Bosutinib - new chemotherapy agent for leukemia and other cancers
Bosutinib is a third generation tyrosine kinase inhibitor. It is being tested in clinical trials and looks very promising. It has been useful in patients whose leukemia is resistant to both first and second generation tyrosine kinase inhibitors. It is a dual kinase inhibitor. Unlike imatinib, bosutinib inhibits the autophosphorylation of both Abl and Src kinases, resulting in inhibition of cell growth and apoptosis (cell death). Because of the dual mechanism of action, this agent may have activity in resistant CML disease, other myeloid malignancies and solid tumors. It seems to cause fewer side effects because it more selectively inhibits the faulty proteins in the leukemic cells and doesn’t affect similar proteins in normal cells as much as the earlier drugs do.
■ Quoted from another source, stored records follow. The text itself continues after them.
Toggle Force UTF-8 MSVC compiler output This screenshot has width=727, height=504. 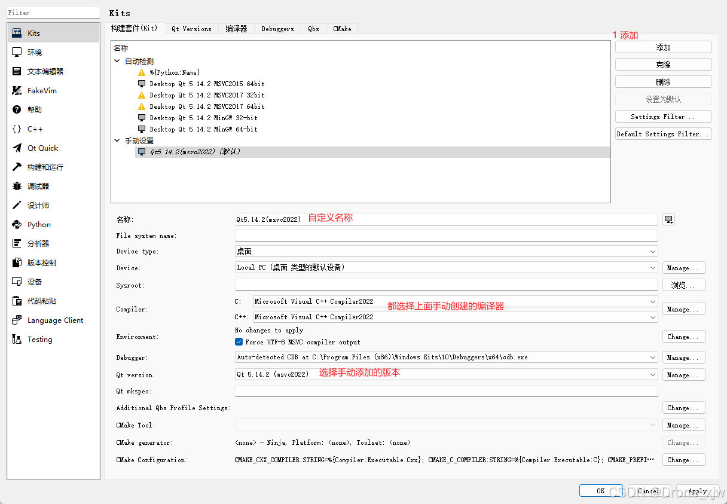coord(239,342)
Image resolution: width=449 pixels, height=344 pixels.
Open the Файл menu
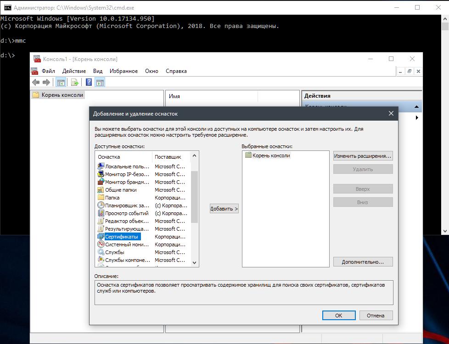pyautogui.click(x=48, y=71)
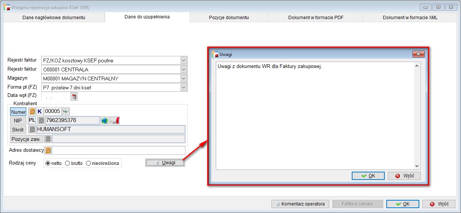The image size is (461, 213).
Task: Expand the Forma pł.(FZ) payment dropdown
Action: coord(183,88)
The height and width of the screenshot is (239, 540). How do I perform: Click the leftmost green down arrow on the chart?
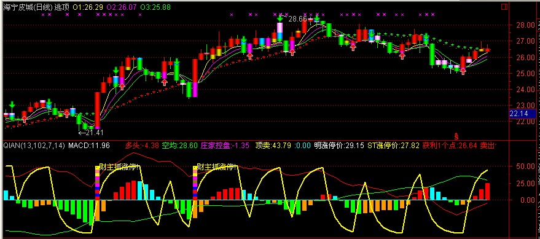pyautogui.click(x=12, y=104)
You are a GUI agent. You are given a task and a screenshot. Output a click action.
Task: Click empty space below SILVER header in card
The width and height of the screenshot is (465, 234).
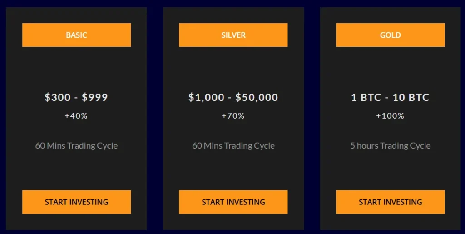(233, 68)
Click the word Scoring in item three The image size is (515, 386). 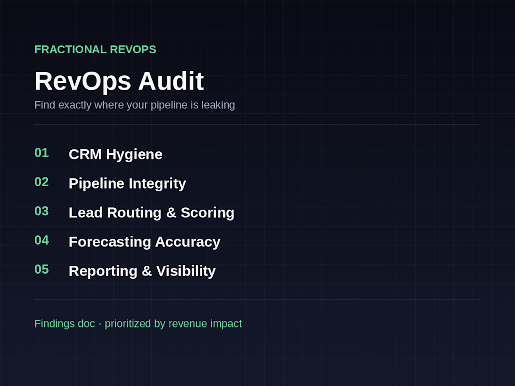[x=207, y=213]
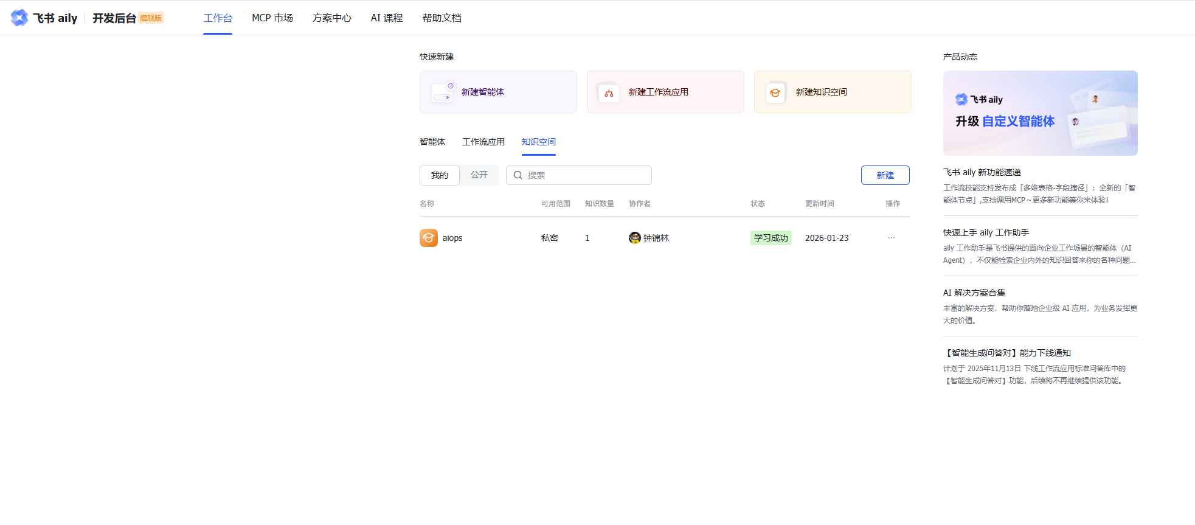This screenshot has width=1195, height=525.
Task: Select the 我的 filter toggle
Action: [x=440, y=175]
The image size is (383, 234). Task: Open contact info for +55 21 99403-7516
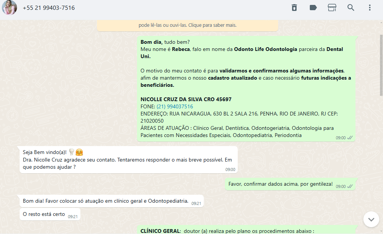[49, 8]
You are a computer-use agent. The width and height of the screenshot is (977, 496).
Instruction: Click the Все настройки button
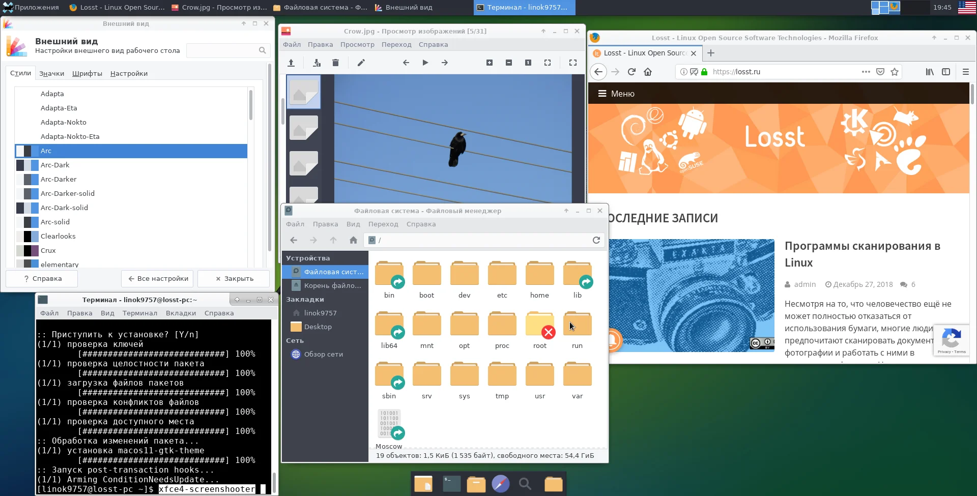[158, 278]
Bosutinib is going through the phases of drug testing in the United States necessary to eventually obtain FDA approval. In the first study, reported in 2007, 69 patients with either CML or ALL whose cancer was resistant to other drugs were treated with bosutinib, which is also known as SKI606. This study determined the best dose for the drug, which is 500 mg. a day. Bosutinib is given orally.
Phase II involved 98 patients with CML, many of whom had become resistant to either imatinib or nilatib and dasatinib. 23 patients resistant to imatinib had a complete response to bosutinib. Complete response is defined as a normal blood count. These 23 patients represented 74% of the imatinib-resistant patients. The researchers were able to evaluate more thoroughly a group of 36 patients to look at their Philadelphia chromosomes. Of the 36, 15 had a major response; 12 of the 15 had a complete response, meaning that they no longer had the Philadelphia chromosome.
Of 8 patients resistant to second generation tyrosine kinase inhibitors, 3 had a complete response with normal blood counts, and 2 achieved the absence of the Philadelphia chromosome.
In addition to the fact that bosutinib seems to work in patients whose cancer has become resistant to other therapy, it also causes less severe side effects than the other tyrosine kinases.
This is thought to be because it targets the specific protein in the leukemic
cells and not in normal cells.